| Given problem |
Could you write out the items again, from the line holding "Find the location of a particular element. The width" through the line holding "at (643, 687).", inclusive, replacing "Refractor" with "Reflector" and leaving everything else as it is?

| The data |
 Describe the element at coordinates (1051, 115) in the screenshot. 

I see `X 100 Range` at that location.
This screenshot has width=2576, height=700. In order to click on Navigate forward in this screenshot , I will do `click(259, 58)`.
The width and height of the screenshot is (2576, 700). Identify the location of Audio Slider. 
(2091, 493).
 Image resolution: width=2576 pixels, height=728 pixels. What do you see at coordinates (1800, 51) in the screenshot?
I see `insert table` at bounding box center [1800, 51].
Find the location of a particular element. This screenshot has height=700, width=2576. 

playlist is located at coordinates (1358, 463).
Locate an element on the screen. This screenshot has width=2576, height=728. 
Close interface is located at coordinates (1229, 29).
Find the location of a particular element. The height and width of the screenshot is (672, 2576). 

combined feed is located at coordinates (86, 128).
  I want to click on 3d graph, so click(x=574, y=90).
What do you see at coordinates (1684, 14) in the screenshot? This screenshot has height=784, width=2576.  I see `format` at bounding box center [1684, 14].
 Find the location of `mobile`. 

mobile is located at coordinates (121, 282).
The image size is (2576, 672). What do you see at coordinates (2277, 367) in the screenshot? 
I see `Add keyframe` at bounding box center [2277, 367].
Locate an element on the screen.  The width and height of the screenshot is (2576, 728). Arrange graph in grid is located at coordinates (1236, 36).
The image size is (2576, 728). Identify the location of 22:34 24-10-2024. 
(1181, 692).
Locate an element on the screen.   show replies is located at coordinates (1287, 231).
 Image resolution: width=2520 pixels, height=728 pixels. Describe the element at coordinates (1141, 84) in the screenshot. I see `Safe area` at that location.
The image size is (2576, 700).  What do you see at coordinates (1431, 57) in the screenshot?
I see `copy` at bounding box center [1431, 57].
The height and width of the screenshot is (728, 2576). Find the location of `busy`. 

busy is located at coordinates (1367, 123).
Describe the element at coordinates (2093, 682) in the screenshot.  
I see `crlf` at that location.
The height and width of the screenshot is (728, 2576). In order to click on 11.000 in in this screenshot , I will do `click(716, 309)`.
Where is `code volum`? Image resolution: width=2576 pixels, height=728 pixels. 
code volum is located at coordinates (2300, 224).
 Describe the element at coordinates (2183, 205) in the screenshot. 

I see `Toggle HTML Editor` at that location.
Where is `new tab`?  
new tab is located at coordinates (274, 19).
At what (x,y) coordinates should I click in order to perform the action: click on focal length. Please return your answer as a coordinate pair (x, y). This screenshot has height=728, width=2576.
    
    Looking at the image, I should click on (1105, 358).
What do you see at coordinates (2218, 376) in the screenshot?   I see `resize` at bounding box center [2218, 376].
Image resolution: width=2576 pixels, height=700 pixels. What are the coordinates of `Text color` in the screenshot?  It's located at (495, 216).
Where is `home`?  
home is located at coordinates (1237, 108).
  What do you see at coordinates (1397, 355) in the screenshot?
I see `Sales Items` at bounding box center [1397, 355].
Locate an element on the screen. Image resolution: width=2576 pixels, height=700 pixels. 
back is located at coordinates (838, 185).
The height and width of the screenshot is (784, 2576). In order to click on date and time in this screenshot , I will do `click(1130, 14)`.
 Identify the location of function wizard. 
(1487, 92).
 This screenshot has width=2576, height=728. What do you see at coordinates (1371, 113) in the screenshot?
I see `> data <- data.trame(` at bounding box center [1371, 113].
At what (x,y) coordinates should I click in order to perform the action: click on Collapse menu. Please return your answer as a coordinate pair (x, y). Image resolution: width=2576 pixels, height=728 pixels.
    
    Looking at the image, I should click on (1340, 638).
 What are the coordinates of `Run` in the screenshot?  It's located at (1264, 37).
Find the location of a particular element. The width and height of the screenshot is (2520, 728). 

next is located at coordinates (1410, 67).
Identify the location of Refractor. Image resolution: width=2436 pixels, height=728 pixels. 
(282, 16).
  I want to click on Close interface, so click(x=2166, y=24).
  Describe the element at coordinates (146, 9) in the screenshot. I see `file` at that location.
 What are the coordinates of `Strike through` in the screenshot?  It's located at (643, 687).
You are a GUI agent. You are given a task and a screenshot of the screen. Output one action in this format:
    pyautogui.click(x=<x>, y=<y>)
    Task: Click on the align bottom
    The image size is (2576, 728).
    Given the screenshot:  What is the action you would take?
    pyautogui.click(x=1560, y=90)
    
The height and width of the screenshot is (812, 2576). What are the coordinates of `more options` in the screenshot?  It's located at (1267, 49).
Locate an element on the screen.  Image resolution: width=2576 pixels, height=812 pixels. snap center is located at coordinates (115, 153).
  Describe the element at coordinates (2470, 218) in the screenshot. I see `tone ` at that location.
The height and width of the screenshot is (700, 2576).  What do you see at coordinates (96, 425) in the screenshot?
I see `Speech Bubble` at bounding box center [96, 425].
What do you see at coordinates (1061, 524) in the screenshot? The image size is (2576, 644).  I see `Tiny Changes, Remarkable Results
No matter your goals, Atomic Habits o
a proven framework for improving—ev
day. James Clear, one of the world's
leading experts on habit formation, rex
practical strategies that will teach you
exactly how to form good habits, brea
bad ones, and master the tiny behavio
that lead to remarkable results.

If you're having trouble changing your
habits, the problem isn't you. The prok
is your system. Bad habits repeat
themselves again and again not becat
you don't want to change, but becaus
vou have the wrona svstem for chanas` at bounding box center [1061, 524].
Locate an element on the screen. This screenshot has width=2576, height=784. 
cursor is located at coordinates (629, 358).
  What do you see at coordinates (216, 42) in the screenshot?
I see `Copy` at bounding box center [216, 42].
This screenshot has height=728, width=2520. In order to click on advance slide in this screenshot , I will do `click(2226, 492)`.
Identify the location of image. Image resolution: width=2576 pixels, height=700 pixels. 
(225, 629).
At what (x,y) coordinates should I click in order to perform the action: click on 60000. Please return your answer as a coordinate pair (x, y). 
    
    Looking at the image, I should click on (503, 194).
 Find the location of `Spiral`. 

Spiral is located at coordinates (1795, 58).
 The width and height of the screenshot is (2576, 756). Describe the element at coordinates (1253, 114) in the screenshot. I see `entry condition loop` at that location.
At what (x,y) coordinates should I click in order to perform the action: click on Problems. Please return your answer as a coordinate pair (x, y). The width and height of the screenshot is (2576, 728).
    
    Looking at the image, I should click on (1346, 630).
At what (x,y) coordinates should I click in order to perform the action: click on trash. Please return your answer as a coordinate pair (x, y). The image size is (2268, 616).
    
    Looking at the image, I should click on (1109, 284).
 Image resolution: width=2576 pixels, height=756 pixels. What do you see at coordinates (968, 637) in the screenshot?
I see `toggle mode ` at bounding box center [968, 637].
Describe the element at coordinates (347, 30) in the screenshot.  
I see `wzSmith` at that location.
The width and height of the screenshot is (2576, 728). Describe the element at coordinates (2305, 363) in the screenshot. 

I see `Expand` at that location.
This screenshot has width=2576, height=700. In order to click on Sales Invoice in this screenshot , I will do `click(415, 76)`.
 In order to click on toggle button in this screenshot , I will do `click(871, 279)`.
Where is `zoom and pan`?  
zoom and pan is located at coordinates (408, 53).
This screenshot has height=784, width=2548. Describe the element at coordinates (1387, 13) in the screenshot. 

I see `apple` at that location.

| Finished answer |
Find the location of a particular element. The width and height of the screenshot is (2520, 728). 

next is located at coordinates (1410, 67).
Identify the location of Reflector. Image resolution: width=2436 pixels, height=728 pixels. 
(282, 16).
  I want to click on Close interface, so click(x=2166, y=24).
  Describe the element at coordinates (146, 9) in the screenshot. I see `file` at that location.
 What are the coordinates of `Strike through` in the screenshot?  It's located at (643, 687).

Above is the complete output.